**SCHRIFTLICHE AUFGABEN:**
A: Geben Sie aus dem Text über das EZB-Hochhaus den Abschnitt, der mit „Ich trete auf“ beginnt und bis einschließlich „und umstürzen könnte.“ reicht, erneut wieder, und tauschen Sie dabei „Glasfassade“ gegen „Glashülle“ aus.
B: Prüfen Sie, ob die folgenden Aussagen mit dem Text über das EZB-Hochhaus übereinstimmen, und antworten Sie jeweils mit Ja oder Nein samt der entscheidenden Textstelle im genauen Wortlaut: (i) Das Hochhaus der EZB ist 185 Meter hoch. (ii) Der Entwurf der EZB stammt von einem Architekturbüro aus Berlin. (iii) Der „Sky Tower“ besteht aus zwei Türmen, die durch drei „Brücken“ verbunden sind.

**GEZEIGTER TEXTAUSZUG:**
__________________________________________________
Aussteigen an der S-Bahn Station Ostendstraße – mit der Rolltreppe geht’s nach oben, und ich stehe im Frankfurter Ostend. Von hier aus folge ich ein Stück der Hanauer Landstraße um dann nach rechts abzubiegen um den Weg zum Hafenpark einzuschlagen. Der soll ja der selbstgewählte Startpunkt meiner Wanderung entlang des Mains sein. Für den Weg brauche ich keine Navigationssoftware, denn ich weiß der Hafenpark befindet sich am Mainufer direkt neben dem „Sky Tower“ – dem Hauptsitz der Europäischen Zentralbank (EZB). Ich brauche nur nach oben zu schauen und kann mich an dem 185 Meter hohen Hochhaus orientieren – so einfach ist das hier! Mit jedem meiner Schritte ragt es höher in den strahlend blauen Himmel. Die gläserne Fassade des Hochhauses spiegelt das morgendliche Blau und die Konturen des Gebäudes verschmelzen mit dem strahlenden Azur des Morgenhimmels. Ah, daher kommt also der Name: „Sky Tower“. Zu diesem klaren, wolkenlosen Morgen passt auch, dass der Entwurf der EZB vom Architekturbüro Coop Himmelb(l)au aus Wien stammt. „Alles hängt mit allem zusammen“, das meinte schon Alexander von Humboldt.
Ich trete auf die Sonnemannstraße hinaus und ich blicke auf das Areal: die ehemalige Großmarkthalle und das Hochhaus, das von jeder Seite ein anderes Erscheinungsbild abgibt. Eigentlich handelt es sich bei dem „Sky Tower“ um zwei ineinander verdrehte Türme, die durch drei „Brücken“ miteinander verbunden worden sind. Die gesamte Konstruktion ist mit einer gemeinsamen Glasfassade umhüllt worden. Aus manchen Perspektiven erweckt das Hochhaus den Eindruck, dass es jeden Moment aus dem Gleichgewicht geraten und umstürzen könnte.
Außerdem entstand durch die Glas-Ummantelung der beiden Türmen ein dritter – aus „Negative Space“ – gebildeter Turm (das „Atrium“). Besonders gut zu sehen ist dieser optische Effekt bei Sonnenuntergang/in der Abenddämmerung, wenn die Fassade der EZB durch das schräg einfallende Sonnenlicht vollkommen transparent wird. Von der Osthafenbrücke aus – einem der beliebtesten „Fotospots“ für Aufnahmen von der Frankfurter Skyline – lässt sich dieser Effekt eindrucksvoll fotografieren. Wenn sich die milden Farben des Abendhimmels im Main spiegeln, die ersten Licher in den Hochhäusern angeschaltet worden sind und sich die Abendruhe über den Tag zu legen beginnt, dann wird die Silhouette von Frankfurt zum Sehnsuchtsort:
( … ) The lights are much brighter there You can forget all your troubles, forget all your cares So go downtown Things will be great when you’re downtown No finer place for sure downtown Everything’s waiting for you. ( … )
__________________________________________________
**Positionseinträge:**
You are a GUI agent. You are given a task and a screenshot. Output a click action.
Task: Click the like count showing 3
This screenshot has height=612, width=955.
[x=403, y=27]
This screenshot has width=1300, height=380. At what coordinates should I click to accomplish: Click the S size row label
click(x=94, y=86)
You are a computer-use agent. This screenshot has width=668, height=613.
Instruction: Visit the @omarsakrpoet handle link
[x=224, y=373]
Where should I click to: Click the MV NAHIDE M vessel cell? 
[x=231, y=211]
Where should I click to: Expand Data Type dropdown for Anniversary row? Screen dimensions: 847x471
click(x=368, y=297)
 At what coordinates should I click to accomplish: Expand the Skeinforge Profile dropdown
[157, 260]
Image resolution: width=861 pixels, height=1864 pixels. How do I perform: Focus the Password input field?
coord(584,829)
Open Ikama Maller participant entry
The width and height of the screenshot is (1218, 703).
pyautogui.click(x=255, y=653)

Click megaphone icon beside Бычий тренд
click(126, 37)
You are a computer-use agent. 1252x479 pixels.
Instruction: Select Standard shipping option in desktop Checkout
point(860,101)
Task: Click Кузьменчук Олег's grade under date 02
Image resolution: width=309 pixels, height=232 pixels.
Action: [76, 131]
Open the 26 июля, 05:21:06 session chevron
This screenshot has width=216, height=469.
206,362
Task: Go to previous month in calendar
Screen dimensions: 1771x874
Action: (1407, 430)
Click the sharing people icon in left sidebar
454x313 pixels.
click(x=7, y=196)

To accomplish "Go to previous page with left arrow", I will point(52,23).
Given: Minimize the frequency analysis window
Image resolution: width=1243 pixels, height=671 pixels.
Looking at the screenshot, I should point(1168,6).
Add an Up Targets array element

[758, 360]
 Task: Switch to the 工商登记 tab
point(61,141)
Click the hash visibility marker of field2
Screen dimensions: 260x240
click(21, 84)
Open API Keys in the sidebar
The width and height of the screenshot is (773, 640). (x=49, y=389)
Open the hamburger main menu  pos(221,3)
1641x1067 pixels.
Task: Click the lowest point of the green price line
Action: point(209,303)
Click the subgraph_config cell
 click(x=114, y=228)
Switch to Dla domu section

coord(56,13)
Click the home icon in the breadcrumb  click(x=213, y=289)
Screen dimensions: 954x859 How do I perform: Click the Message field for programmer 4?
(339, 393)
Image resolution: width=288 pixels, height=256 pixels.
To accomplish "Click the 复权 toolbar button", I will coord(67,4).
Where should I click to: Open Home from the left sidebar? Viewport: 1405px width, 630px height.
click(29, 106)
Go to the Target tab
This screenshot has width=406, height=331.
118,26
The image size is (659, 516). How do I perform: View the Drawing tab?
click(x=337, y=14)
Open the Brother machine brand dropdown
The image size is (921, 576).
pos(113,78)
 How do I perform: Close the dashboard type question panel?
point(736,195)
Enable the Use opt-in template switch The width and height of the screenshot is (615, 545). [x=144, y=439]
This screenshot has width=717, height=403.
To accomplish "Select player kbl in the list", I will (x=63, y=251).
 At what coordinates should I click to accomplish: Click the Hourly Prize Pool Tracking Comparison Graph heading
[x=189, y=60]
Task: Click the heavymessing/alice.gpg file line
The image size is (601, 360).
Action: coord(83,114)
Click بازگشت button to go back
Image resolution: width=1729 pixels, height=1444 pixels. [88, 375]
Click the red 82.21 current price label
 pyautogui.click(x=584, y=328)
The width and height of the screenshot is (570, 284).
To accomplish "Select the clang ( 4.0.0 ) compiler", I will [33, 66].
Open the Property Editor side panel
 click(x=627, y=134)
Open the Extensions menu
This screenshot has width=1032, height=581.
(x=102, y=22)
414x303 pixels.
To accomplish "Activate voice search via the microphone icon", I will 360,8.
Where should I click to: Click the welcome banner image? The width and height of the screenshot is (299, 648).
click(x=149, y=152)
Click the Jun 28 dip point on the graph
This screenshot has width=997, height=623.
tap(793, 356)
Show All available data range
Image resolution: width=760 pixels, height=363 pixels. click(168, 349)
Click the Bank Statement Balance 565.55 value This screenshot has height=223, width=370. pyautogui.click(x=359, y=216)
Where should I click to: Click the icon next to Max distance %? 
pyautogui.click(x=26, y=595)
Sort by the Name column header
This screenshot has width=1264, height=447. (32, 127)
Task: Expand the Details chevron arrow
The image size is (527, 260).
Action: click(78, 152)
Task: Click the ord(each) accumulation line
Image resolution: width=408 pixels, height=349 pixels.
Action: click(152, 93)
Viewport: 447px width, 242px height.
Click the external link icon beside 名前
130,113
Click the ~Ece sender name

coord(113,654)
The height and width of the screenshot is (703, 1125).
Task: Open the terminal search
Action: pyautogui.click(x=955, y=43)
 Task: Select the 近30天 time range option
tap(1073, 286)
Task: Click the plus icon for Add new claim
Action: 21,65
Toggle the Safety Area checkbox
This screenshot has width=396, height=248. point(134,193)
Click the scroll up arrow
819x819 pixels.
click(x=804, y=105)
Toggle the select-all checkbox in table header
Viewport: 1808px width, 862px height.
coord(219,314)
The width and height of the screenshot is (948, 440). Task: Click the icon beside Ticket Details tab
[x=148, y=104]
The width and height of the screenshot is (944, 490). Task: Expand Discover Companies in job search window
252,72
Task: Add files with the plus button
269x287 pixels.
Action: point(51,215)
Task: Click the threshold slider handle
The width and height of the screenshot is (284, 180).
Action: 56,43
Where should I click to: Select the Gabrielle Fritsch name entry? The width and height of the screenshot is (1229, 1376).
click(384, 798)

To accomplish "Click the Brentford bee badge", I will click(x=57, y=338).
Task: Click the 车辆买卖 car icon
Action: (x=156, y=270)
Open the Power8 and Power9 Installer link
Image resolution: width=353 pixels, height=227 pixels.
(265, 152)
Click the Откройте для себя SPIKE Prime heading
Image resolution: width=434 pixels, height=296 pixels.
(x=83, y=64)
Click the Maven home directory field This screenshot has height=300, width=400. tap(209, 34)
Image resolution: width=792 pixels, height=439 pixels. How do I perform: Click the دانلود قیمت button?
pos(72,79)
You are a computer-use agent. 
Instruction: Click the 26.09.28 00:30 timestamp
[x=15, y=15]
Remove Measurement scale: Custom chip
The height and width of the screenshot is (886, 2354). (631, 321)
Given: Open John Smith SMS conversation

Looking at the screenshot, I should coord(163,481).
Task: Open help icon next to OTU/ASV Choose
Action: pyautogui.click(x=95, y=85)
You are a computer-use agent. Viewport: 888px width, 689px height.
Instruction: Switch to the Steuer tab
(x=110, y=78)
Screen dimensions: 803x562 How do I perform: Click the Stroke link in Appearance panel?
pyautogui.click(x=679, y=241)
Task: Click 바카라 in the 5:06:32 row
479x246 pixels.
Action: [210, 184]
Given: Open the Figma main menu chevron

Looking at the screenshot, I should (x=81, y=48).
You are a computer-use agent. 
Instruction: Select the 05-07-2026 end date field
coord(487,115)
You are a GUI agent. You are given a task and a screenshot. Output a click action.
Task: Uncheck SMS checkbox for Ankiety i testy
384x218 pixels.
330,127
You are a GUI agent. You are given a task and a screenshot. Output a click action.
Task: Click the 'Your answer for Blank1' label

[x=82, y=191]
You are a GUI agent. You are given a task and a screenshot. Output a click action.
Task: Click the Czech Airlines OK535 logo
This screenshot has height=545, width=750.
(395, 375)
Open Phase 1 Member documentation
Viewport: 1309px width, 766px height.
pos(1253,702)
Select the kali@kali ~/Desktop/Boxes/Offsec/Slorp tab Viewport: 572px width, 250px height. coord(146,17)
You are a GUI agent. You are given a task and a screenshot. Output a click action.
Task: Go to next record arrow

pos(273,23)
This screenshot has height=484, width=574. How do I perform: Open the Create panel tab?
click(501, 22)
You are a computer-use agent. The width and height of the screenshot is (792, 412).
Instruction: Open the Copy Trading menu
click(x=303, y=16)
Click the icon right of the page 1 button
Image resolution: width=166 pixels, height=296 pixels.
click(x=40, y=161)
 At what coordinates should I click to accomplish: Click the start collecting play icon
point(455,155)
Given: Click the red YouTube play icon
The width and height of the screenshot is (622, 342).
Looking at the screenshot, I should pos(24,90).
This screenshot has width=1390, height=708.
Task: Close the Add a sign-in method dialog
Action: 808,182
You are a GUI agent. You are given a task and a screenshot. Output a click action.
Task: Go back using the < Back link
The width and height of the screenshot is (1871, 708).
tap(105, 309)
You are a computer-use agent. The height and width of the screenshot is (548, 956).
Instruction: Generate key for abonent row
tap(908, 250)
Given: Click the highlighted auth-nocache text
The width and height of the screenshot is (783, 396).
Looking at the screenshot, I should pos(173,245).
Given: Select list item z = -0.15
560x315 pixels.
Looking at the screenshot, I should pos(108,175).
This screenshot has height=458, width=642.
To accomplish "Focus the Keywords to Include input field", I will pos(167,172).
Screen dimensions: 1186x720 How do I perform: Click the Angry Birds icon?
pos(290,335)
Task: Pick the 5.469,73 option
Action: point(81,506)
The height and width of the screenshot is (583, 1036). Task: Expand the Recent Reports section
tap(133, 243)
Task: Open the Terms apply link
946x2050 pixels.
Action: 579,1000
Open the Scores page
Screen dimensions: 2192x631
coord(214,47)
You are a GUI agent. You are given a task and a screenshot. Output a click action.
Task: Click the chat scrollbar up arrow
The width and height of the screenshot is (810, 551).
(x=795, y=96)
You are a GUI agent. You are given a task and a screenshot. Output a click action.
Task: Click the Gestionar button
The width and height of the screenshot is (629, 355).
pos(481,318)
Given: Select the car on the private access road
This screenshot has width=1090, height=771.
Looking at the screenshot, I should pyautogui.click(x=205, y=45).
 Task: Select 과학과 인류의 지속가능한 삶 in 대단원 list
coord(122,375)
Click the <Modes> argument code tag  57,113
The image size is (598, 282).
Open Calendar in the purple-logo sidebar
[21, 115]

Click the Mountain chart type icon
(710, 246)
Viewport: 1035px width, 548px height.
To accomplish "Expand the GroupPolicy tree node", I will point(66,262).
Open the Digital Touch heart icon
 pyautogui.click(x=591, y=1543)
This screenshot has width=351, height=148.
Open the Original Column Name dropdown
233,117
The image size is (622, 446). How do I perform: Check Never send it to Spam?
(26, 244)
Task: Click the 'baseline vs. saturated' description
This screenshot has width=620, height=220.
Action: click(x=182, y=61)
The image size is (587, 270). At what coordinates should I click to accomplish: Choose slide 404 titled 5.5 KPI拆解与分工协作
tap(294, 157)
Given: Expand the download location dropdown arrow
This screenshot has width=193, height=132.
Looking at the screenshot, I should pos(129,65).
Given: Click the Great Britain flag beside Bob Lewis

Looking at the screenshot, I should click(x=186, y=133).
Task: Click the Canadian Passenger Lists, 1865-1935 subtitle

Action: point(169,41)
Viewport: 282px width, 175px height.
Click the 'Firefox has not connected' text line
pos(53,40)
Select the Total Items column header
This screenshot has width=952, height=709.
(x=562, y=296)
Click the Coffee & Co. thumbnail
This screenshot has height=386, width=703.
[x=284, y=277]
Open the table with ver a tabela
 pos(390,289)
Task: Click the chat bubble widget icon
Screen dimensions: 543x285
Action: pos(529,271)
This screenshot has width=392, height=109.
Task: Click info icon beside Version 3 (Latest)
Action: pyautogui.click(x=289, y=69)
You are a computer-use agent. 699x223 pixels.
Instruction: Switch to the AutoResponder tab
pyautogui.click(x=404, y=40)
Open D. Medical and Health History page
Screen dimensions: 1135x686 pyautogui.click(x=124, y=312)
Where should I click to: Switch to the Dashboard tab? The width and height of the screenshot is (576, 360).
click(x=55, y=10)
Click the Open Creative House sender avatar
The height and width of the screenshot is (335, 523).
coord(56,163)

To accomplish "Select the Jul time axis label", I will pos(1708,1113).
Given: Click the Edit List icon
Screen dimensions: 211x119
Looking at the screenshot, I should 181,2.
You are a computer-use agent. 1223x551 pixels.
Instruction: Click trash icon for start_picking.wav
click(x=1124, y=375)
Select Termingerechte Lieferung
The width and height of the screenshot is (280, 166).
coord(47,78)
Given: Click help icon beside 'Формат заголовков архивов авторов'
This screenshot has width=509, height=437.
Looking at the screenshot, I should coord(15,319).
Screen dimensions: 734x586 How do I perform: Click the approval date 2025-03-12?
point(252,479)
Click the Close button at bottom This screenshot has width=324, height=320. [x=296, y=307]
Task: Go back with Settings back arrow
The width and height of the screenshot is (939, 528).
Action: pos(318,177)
__________________________________________________
**ANTWORTEN JE AUFGABE:**
A:
Ich trete auf die Sonnemannstraße hinaus und ich blicke auf das Areal: die ehemalige Großmarkthalle und das Hochhaus, das von jeder Seite ein anderes Erscheinungsbild abgibt. Eigentlich handelt es sich bei dem „Sky Tower“ um zwei ineinander verdrehte Türme, die durch drei „Brücken“ miteinander verbunden worden sind. Die gesamte Konstruktion ist mit einer gemeinsamen Glashülle umhüllt worden. Aus manchen Perspektiven erweckt das Hochhaus den Eindruck, dass es jeden Moment aus dem Gleichgewicht geraten und umstürzen könnte.

B:
(i) Ja: „dem 185 Meter hohen Hochhaus“
(ii) Nein: „vom Architekturbüro Coop Himmelb(l)au aus Wien stammt“
(iii) Ja: „zwei ineinander verdrehte Türme, die durch drei „Brücken“ miteinander verbunden worden sind“